North Carolina is one of the few states that permits educators to hit students. Although the practice has been banned by some school districts in this state, 60 of the 115 school districts think that a teacher walloping a kid is a good way to maintain discipline.
That has prompted legislation about corporal punishment in schools. A bill is now making its way through the General Assembly this year, havind passed a House committee yesterday. The bill would not outright abolish the practice though. It just adds more notification and parental consent safeguards when a child is spanked at school. That's all the supporters of the bill thought they could get passed this year. It will help a little, but striking kids in school will continue as long as parents agree.
The bill banning corporal punishment outright was brought last session, but it failed. Hence, the watered-down version this year. Last session, officials with the North Carolina Association of Educators, the UNC School of Social Work and the North Carolina PTA all supported a corporal punishment ban.

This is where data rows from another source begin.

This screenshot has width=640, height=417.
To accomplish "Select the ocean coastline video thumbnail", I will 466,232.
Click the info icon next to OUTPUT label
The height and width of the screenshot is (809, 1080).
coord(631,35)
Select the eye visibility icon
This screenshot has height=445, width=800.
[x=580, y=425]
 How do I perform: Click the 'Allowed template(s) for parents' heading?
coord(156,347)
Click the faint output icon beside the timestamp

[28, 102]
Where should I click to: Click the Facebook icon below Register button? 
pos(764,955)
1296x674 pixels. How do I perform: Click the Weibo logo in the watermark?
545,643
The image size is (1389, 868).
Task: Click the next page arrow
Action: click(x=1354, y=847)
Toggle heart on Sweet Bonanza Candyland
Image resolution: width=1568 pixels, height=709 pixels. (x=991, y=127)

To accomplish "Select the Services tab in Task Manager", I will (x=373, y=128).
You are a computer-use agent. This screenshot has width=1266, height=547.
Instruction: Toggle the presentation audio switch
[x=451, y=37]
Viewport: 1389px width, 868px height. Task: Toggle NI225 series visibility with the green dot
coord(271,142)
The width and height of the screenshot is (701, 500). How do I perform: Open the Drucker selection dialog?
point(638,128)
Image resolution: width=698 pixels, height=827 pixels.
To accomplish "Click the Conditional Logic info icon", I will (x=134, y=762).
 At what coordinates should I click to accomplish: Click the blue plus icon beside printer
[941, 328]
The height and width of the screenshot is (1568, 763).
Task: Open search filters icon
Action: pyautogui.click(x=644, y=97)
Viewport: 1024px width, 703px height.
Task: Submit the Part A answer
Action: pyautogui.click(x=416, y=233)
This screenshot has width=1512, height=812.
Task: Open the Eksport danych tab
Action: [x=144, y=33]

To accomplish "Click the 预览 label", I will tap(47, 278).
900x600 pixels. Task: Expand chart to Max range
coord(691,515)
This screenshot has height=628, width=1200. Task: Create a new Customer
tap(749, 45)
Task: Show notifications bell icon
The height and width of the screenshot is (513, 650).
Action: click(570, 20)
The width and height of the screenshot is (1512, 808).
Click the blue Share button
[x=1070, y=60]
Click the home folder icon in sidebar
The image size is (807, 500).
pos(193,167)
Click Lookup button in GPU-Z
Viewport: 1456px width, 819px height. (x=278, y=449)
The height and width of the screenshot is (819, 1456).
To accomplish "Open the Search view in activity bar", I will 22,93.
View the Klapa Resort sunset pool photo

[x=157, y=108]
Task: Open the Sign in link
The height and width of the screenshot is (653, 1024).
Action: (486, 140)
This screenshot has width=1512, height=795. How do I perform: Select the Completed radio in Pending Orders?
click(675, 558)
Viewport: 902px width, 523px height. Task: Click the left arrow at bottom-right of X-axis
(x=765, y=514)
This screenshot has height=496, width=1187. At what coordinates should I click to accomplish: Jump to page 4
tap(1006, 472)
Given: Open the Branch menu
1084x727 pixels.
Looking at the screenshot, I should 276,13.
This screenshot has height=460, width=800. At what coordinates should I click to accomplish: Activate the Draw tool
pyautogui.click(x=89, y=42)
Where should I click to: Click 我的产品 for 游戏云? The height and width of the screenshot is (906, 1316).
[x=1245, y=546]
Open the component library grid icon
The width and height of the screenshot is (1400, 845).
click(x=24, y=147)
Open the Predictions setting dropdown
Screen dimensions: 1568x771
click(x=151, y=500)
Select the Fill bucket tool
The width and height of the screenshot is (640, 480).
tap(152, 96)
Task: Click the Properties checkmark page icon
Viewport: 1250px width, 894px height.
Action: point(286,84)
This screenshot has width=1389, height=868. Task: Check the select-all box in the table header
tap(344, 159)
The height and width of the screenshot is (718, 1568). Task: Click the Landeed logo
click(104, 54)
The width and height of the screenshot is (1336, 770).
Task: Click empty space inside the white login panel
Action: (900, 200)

They talked about the culture created by corporal punishment administered by authority figures, the bad example it provides for kids, and the research that shows it is not an effective way to discipline children.
But opponents of the bill loved to brag, it seemed, about how much they were hit when they were young. Rep. Ronnie Sutton, for example, told his colleagues that when he was growing up, he was "beaten like a rented mule once or twice a week at school."
What Sutton apparently didn't realize is that in today's world, it would be illegal to beat a rented mule once or twice a week. We have animal cruelty laws.
It's not hard, therefore, to expect the same treatment and protections being given to children in schools.
This session's bill (PDF) passed the committee and now goes to the House floor. Opponents are already objecting on the grounds that the bill requires each school district to compile stats on the number of times corporal punishment was administered, and furnish that info to the State Board of Education. Opponents are calling this a "bookkeeping nightmare". Yikes — you mean it happens that often?